■ **SET EXERCISE 1**: Decide whether each statement below agrees with the vm.c patch. For (a), (b), and (c), answer yes or no and quote the words from the patch that settle it. (a) The patch changes only one file. (b) In the new version, the kernel's page table is declared under the name kpml4. (c) The patch is dated in June 2019.

■ **TEXT SHOWN**:

From 2ec1959fd1016a18ef3b2d154ce7076be8f237e4 Mon Sep 17 00:00:00 2001
From: Robert Morris <rtm@csail.mit.edu>
Date: Fri, 31 May 2019 09:45:59 -0400
Subject: fork/wait/exit work

---
 vm.c | 498 ++++++++++++++++++++-----------------------------------------------
 1 file changed, 144 insertions(+), 354 deletions(-)

(limited to 'vm.c')

diff --git a/vm.c b/vm.c
index c0276a1..8c2ccb3 100644
--- a/vm.c
+++ b/vm.c
@@ -1,230 +1,162 @@
 #include "param.h"
 #include "types.h"
-#include "defs.h"
-#include "x86.h"
-#include "msr.h"
 #include "memlayout.h"
-#include "mmu.h"
-#include "proc.h"
 #include "elf.h"
-#include "traps.h"
-
-extern char data[];  // defined by kernel.ld
-void sysentry(void);
+#include "riscv.h"
+#include "defs.h"
 
-static pde_t *kpml4; // kernel address space, used by scheduler and bootup
+/*
+ * the kernel's page table.
+ */
+pagetable_t kernel_pagetable;
 
-// Bootstrap GDT.  Used by boot.S but defined in C
-// Map "logical" addresses to virtual addresses using identity map.
-// Cannot share a CODE descriptor for both kernel and user
-// because it would have to have DPL_USR, but the CPU forbids
-// an interrupt from CPL=0 to DPL=3.

■ **RECORDS TO PROCESS**:
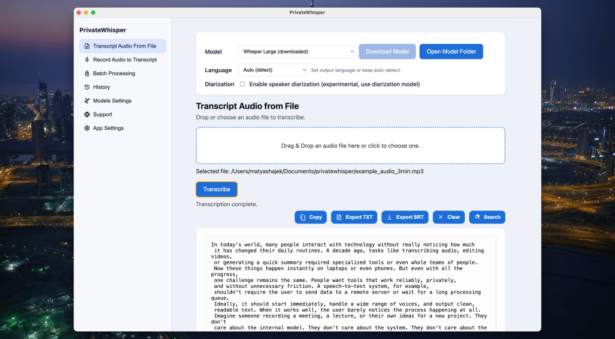Click the Batch Processing sidebar icon
Image resolution: width=615 pixels, height=339 pixels.
click(87, 73)
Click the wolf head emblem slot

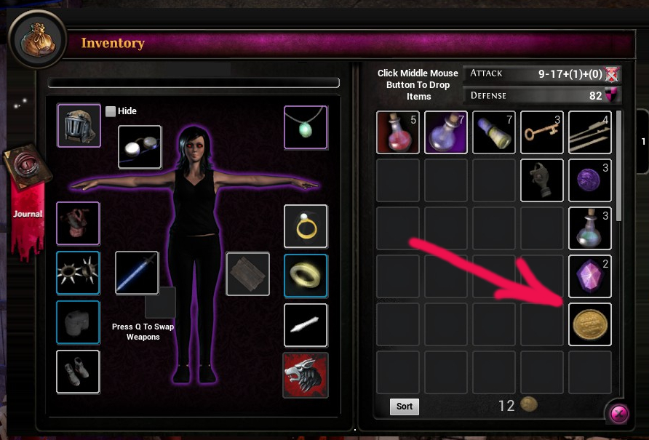click(x=306, y=375)
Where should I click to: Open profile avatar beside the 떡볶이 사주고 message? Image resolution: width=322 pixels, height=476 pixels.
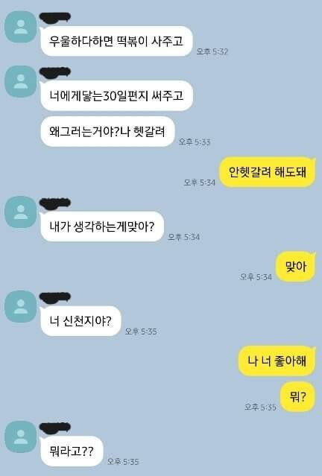click(x=21, y=27)
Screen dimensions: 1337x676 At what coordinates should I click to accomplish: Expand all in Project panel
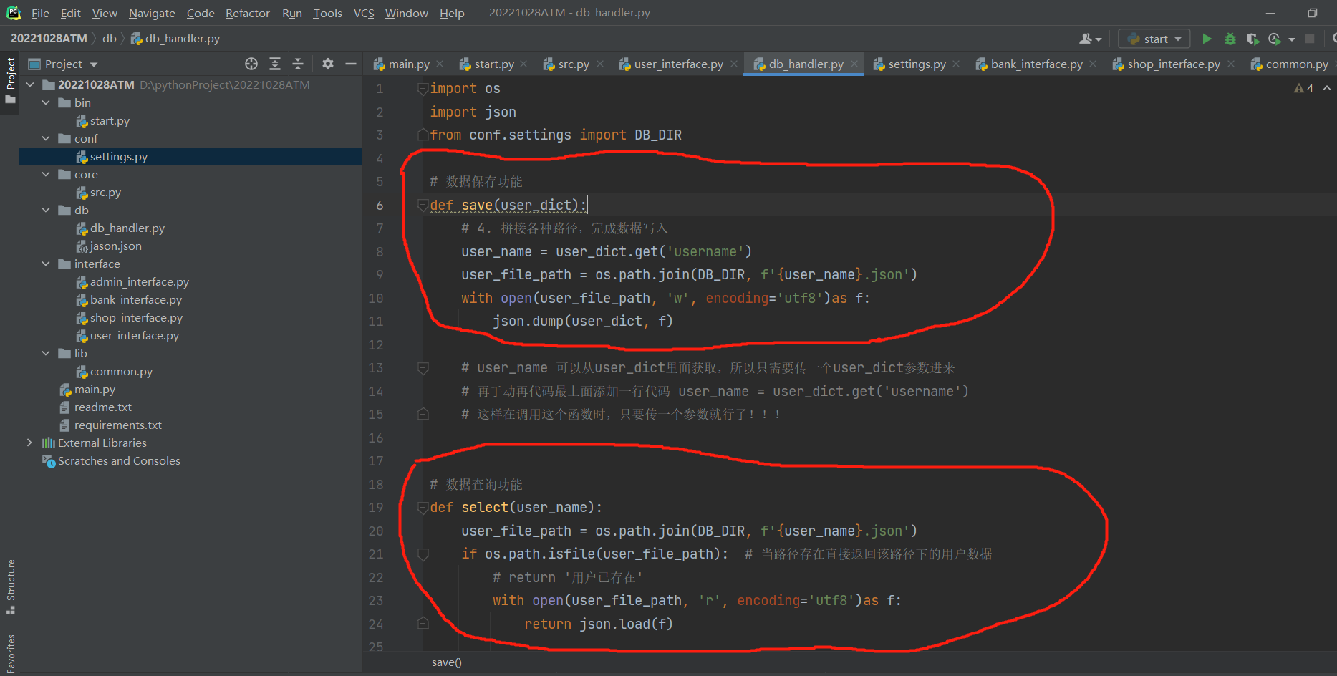coord(275,64)
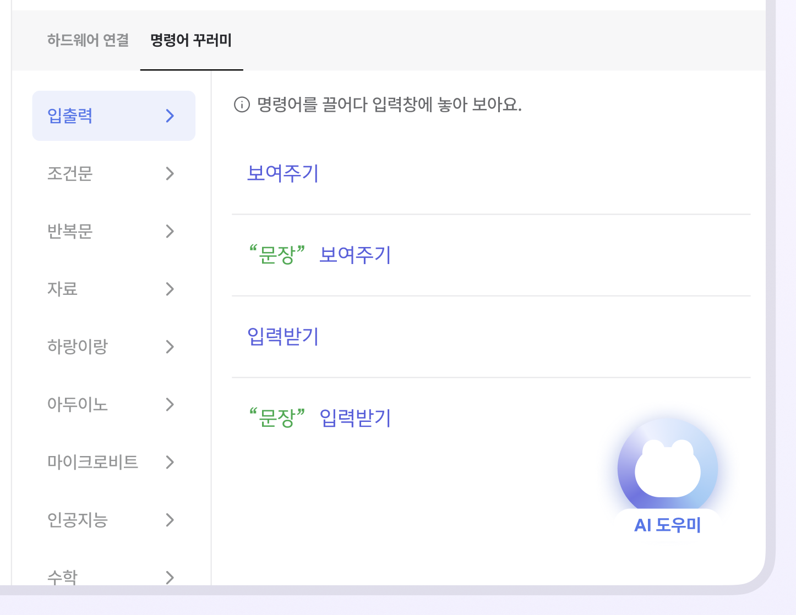Choose the "문장" 입력받기 command
796x615 pixels.
(x=319, y=418)
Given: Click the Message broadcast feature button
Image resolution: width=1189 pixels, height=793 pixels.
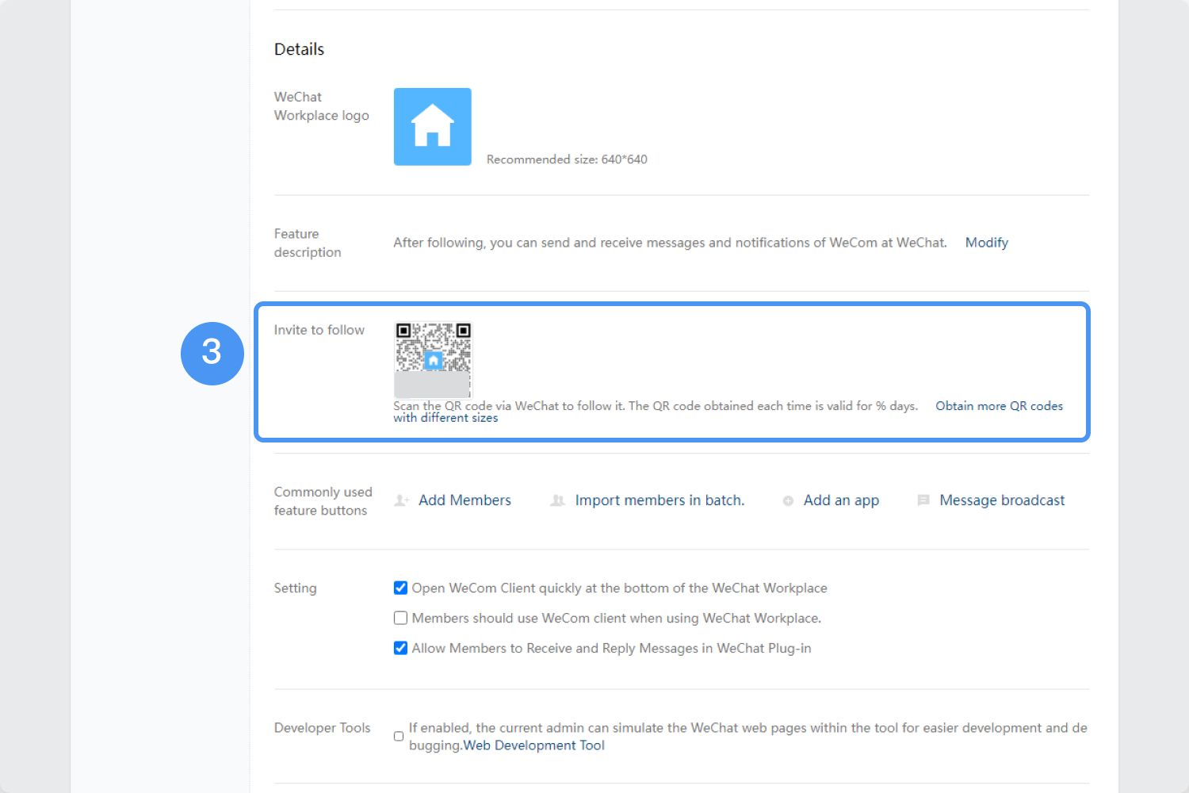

■ **SET EXERCISE 2**: Copy out every line of the records that follow the vm.c patch above, without changing them. Leave the pictures out.

■ **EXERCISE RESPONSE 1**:
(a) Yes: "1 file changed, 144 insertions(+), 354 deletions(-)"
(b) No: "+pagetable_t kernel_pagetable;"
(c) No: "Date: Fri, 31 May 2019 09:45:59 -0400"

■ **EXERCISE RESPONSE 2**:
Click the Batch Processing sidebar icon
Image resolution: width=615 pixels, height=339 pixels.
click(87, 73)
Click the wolf head emblem slot

click(x=306, y=375)
Where should I click to: Open profile avatar beside the 떡볶이 사주고 message? Image resolution: width=322 pixels, height=476 pixels.
click(x=21, y=27)
Screen dimensions: 1337x676 At what coordinates should I click to accomplish: Expand all in Project panel
coord(275,64)
Choose the "문장" 입력받기 command
796x615 pixels.
(x=319, y=418)
Given: Click the Message broadcast feature button
Image resolution: width=1189 pixels, height=793 pixels.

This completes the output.